GOAL OF THE EXERCISE:
The lines from the start of the data through the line containing "Task: Click the Firefox home icon" are to be reproduced exactly, both ends included.

BEGIN DATA EXTRACT

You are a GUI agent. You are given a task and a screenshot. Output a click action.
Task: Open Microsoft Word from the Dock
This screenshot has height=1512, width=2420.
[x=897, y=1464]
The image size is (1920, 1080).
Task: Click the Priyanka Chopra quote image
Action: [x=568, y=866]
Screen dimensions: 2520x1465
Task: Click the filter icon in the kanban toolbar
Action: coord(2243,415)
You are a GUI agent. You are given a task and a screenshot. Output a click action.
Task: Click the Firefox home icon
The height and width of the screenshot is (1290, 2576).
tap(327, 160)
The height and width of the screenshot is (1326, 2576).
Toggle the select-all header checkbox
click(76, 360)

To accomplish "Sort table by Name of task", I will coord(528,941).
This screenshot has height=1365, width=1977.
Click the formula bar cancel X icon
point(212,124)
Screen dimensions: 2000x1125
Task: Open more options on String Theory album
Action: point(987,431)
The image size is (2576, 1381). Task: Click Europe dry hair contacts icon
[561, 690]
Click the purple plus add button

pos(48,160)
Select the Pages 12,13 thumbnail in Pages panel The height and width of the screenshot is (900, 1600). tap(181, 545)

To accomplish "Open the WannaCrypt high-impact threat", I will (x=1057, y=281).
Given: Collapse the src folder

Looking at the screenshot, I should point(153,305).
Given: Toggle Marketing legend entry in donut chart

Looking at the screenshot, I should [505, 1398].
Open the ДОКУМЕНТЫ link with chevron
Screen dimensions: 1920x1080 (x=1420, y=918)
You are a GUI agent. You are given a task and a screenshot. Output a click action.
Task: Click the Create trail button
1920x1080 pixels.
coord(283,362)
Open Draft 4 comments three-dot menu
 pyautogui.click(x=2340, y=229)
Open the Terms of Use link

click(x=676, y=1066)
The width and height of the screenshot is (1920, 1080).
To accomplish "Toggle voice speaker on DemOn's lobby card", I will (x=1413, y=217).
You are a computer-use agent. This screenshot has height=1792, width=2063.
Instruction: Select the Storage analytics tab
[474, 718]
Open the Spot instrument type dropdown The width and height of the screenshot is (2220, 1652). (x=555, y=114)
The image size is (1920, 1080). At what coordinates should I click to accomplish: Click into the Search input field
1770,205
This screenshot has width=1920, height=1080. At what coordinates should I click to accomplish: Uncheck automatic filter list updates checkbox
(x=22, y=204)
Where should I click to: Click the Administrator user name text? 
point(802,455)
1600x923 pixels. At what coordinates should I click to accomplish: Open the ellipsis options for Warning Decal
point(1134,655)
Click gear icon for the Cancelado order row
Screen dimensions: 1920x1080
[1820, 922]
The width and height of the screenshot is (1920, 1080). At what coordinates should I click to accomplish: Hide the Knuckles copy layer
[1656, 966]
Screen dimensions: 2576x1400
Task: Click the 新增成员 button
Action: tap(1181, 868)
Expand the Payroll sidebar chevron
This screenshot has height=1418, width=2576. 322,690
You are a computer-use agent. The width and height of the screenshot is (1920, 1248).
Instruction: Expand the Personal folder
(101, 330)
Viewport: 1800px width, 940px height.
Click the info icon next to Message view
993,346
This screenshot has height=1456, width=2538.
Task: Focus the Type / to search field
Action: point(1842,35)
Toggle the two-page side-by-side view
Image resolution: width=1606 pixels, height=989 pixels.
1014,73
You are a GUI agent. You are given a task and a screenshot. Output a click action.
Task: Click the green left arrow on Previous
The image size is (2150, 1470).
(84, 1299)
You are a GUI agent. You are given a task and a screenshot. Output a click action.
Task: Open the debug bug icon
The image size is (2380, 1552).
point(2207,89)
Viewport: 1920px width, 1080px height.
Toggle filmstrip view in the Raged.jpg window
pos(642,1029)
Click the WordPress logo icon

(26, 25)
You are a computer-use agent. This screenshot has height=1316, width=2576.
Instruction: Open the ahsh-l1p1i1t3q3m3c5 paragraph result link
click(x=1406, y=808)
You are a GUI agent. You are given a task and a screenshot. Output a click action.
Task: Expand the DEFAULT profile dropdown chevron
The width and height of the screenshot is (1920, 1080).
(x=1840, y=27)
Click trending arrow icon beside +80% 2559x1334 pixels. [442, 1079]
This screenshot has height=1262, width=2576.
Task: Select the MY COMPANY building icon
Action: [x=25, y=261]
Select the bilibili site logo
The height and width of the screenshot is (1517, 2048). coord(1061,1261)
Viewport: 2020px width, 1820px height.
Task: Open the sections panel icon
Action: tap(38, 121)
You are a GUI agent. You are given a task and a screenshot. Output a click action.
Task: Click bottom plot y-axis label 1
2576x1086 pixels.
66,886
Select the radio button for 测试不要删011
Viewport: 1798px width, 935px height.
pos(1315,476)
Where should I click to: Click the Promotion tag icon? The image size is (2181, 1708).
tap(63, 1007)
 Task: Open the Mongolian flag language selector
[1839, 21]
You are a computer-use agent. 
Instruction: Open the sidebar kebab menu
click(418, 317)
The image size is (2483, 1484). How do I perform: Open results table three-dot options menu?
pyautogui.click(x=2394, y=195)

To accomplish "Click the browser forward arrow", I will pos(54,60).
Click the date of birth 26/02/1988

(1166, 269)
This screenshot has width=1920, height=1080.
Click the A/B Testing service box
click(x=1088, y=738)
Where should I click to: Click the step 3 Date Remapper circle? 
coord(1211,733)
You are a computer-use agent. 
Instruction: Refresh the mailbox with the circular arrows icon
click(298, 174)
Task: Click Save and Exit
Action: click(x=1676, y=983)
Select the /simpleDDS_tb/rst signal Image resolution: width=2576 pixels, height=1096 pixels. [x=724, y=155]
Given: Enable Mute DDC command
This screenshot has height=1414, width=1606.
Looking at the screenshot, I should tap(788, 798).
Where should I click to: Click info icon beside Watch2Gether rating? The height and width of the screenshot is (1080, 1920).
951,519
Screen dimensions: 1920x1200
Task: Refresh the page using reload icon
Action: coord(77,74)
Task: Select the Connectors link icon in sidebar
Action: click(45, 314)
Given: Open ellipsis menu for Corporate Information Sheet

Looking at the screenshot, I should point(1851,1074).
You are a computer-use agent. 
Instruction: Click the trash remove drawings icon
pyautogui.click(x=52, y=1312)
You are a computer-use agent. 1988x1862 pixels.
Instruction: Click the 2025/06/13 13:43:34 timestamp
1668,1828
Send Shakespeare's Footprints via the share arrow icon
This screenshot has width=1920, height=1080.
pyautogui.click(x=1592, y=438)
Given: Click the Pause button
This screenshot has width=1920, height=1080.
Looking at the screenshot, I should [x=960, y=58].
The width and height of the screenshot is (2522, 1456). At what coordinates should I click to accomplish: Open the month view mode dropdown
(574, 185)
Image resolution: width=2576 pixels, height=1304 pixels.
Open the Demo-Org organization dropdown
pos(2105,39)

END DATA EXTRACT

TASK OUTPUT:
You are a GUI agent. You are given a task and a screenshot. Output a click action.
Task: Open Microsoft Word from the Dock
This screenshot has height=1512, width=2420.
[x=897, y=1464]
The image size is (1920, 1080).
Task: Click the Priyanka Chopra quote image
Action: [x=568, y=866]
Screen dimensions: 2520x1465
Task: Click the filter icon in the kanban toolbar
Action: coord(2243,415)
You are a GUI agent. You are given a task and a screenshot. Output a click action.
Task: Click the Firefox home icon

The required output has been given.